Recuerdo sentirme perturbado por volver a engrapar constantemente las decoraciones colgantes en las paredes que con el tiempo habían sido golpeadas y empujadas sueltas y específicamente haciendo que el castigo se ajustara al crimen y entregando la grapadora a los estudiantes que eran demasiado curiosos o traviesos con el decoraciones del aula para que puedan colgarlas de nuevo. Cuando llegó el momento de las pruebas estatales, tuve que colgar papel de carnicero (al menos era colorido) para cubrir todas las palabras en español, carteles, mapas y el trabajo de los estudiantes que podrían darle una ventaja a los estudiantes en la prueba (¿en serio?). Como recompensas y reconocimiento, con frecuencia entregaba la engrapadora a los estudiantes para que colgaran su trabajo excepcional.

Como muchos maestros, comencé el año con la grapadora sentada en la esquina de mi escritorio. Recuerdo que me sentí disgustado, también como muchos maestros, por tener que poner la engrapadora en mi archivador cuando no la estaba usando porque, por alguna razón, mis estudiantes de secundaria sintieron que necesitaban engrapar todo (y a todos) y, por supuesto, , un elemento básico nunca es suficiente. Siempre me sorprendió que un estudiante que no podía encontrar la capacidad de atención para concentrarse en conjugar un verbo se concentrara tan intensamente en reparar un lápiz roto engrapando las dos piezas. Hablando de asombro, en mi caja de barras de pegamento incluso encontré que un estudiante había engrapado efectivamente la tapa de una barra de pegamento para que nadie pudiera abrirla. Ahora los estudiantes tienen que pedir la engrapadora si sienten que necesitan engrapar su identificación de estudiante, engrapar el dobladillo de sus jeans o engrapar su mochila cerrada.

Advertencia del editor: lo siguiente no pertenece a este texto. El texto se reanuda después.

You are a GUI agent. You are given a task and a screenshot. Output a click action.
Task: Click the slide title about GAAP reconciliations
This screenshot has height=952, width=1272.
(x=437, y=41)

Durante todo el año, utilicé la grapadora para combinar papeles cuando la grapadora de la máquina copiadora no funcionaba, o cuando presioné los botones incorrectos y terminé con cientos de copias sin clasificar. Grapé para mantener juntas las tareas de los estudiantes e incluso para que los documentos de la clase se devolvieran juntos cuando me quedé sin clips, que también tuve que ocultar porque a los estudiantes les encantaba conectarlos en cadenas de millas de largo. Grapé notas para enviarlas a casa con los padres, sobre el trabajo asignado, mientras que los estudiantes graparon post-it de crédito extra a sus exámenes porque habían perdido su rigidez. Grapé notas de amor confiscadas y dibujos obscenos a referencias con fines disciplinarios y engrapé informes de progreso para enviarlos a los padres.

Después de reflexionar sobre lo bueno y lo malo del engrapado, fue fácil ver dónde se habían ido todos los alimentos básicos. En el negocio de la enseñanza y el aprendizaje, y cinco mil productos básicos más tarde, mientras que la grapadora humilde solo jugó un papel secundario secundario, todavía mantuvo las cosas juntas, lo que es increíblemente importante.

Sin embargo, si la grapadora pudiera hablar (y no estuviera oculta en mi gabinete la mitad del año), ¿qué diría? ¿Contaría historias maravillosas de sillas musicales de vocabulario, o juegos de Simon Says que ayudaron a los estudiantes a aprender vocabulario? ¿Alabaría la paciencia de un maestro sufrido por tratar con estudiantes que no son cooperativos?